Kemi Badenoch says leaving the European Convention on Human Rights will not solve Britain’s migration crisis.
The Tory leadership frontrunner warned immigration lawyers, who are using the convention to fight deportation orders, would target other areas of law to block removals.
She warned the UK has a “problem with culture and with people”.
Mrs Badenoch added that Home Office staff “want to look after people, they want to help them”, adding “we need to make sure those people work in charities”.
She told GB News: “We should be deporting people more than we are now.
“What worries me, is we will say we will leave the ECHR, and I’m not against leaving the ECHR, but the problem still continues.
“I’m tired of politicians saying ‘we’re going to do this thing and that thing doesn’t happen.
“Even if we left the ECHR, I don’t think it would solve the real problem which is the people that are manning the borders, the people in the Home Office, don’t want to do this work.
“The messages on the staff messageboards, the staff networks, they want to look after people, they want to help them. We need to make sure those people work in charities, not in the Home Office.
“I do think there is a large number of people who want to do something else.
“It is more than just the deportations, you have to refuse first. If you are just saying yes, before you say anything else, then you are not going to deport them.

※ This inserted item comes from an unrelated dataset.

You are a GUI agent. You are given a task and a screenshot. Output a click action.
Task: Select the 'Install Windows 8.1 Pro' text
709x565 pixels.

“They are reading sentences in the treaty with a bigger and bigger scope. We’re going to have to look at a lot of the legal activism.
“If you left the ECHR today, there would just be another law that they would be reading like that. We have a problem with culture and with people.”
Asylum accommodation costs have rocketed over the last four years, with the bill per person rising by 141%.
Even with inflation factored in, the cost went up from £17,000 in 2019 to £41,000 in 2023, according to the Institute for Public Policy Research.
The cost compares to the average boarding school fee of £42,000.
Lucy Mort, a senior research fellow at the IPPR, said: “The asylum accommodation system is costing far too much while failing to provide people fleeing war and persecution with the safe, clean environments they need.”
The total cost of the asylum system is expected to hit £4.7 billion this year – up from £739 million in 2019.
The think tank said that despite the staggering rise in costs, the accommodation is often unsanitary and of a low quality.
Most of the money was spent on hotels, with the bill totalling £3.1 billion.
Former Cabinet Secretary Mrs Badenoch is vying with Robert Jenrick for the Tory crown, with bookmakers expecting her to be victorious on November 2.
But unlike her rival Mr Jenrick, who has repeatedly trumpeted the need to tackle illegal migration and leave the ECHR, specific policies are not that important to Ms Badenoch at the moment.
Former Home Secretary Suella Braverman, who is supporting Mr Jenrick, said: “We’re dealing with a global migration crisis, and as a Conservative Party, we’ve been grappling with this issue for several years now, and I think there’s one candidate who does stand out through… his conviction by resigning on principle from the Cabinet over the government’s failure to deliver on immigration, but also through his subsequent plans and observations on how we actually address the proble.”